▶ [PROBLEM REQUIREMENTS]: Reproduce the text of every entry below verbatim, line for line, and omit the pictures.

▶ [DATA EXCERPTS]:
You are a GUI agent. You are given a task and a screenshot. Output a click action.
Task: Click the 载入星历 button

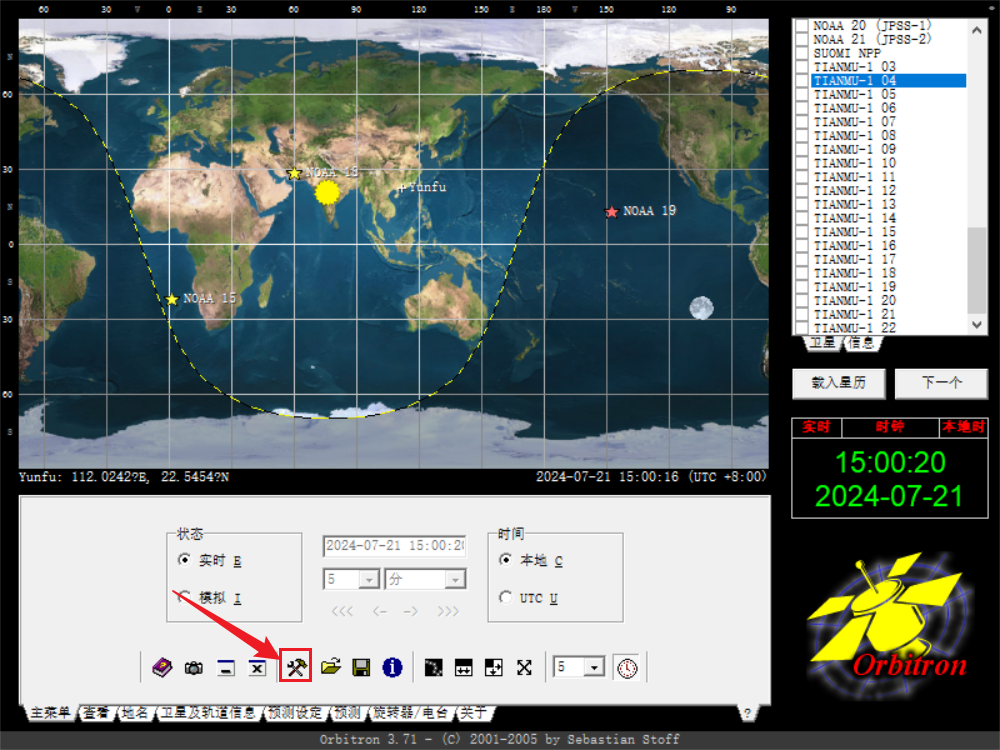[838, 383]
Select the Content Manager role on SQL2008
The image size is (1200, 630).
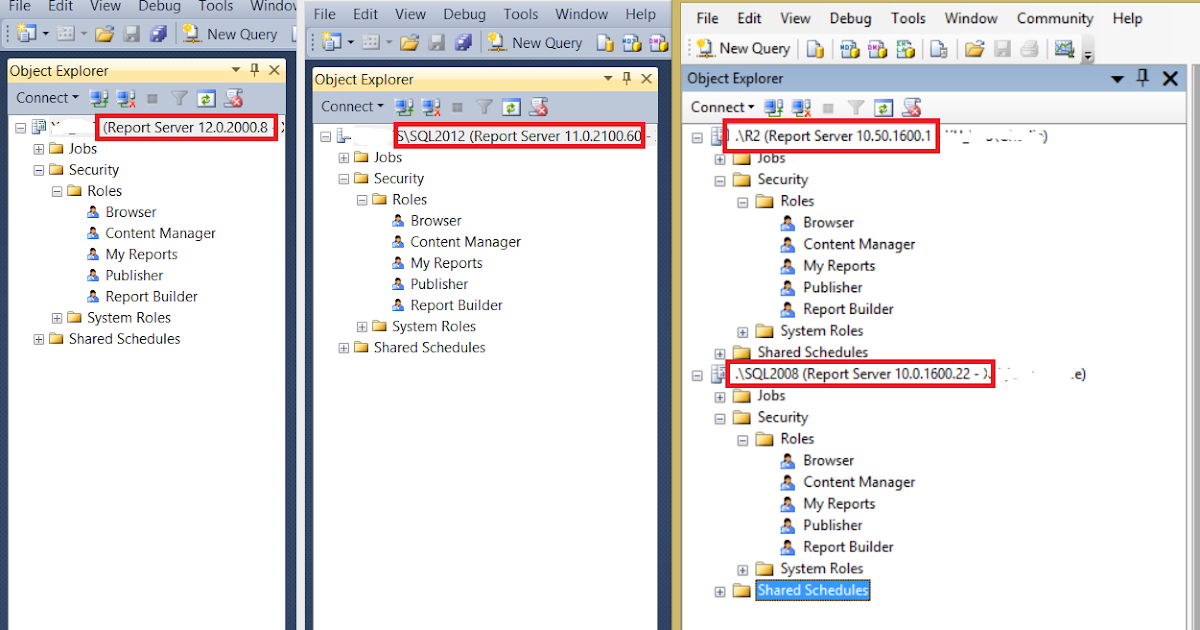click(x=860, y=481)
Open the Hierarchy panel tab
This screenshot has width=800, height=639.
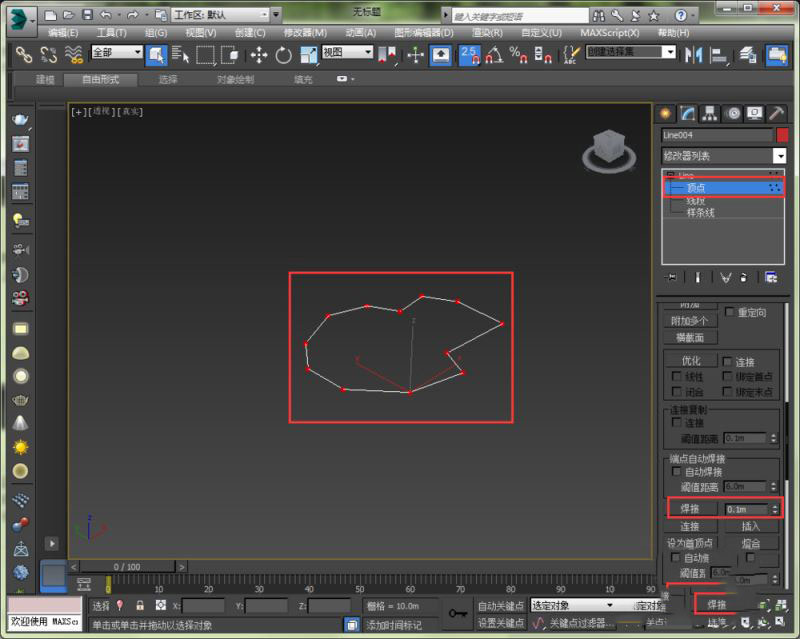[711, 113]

▶ [EXERCISE RESPONSE]:
You are a GUI agent. You are given a task and a screenshot. Output a click action.
Task: Click the 载入星历 button

[838, 383]
Select the Content Manager role on SQL2008
The image size is (1200, 630).
click(x=860, y=481)
Open the Hierarchy panel tab
This screenshot has width=800, height=639.
[711, 113]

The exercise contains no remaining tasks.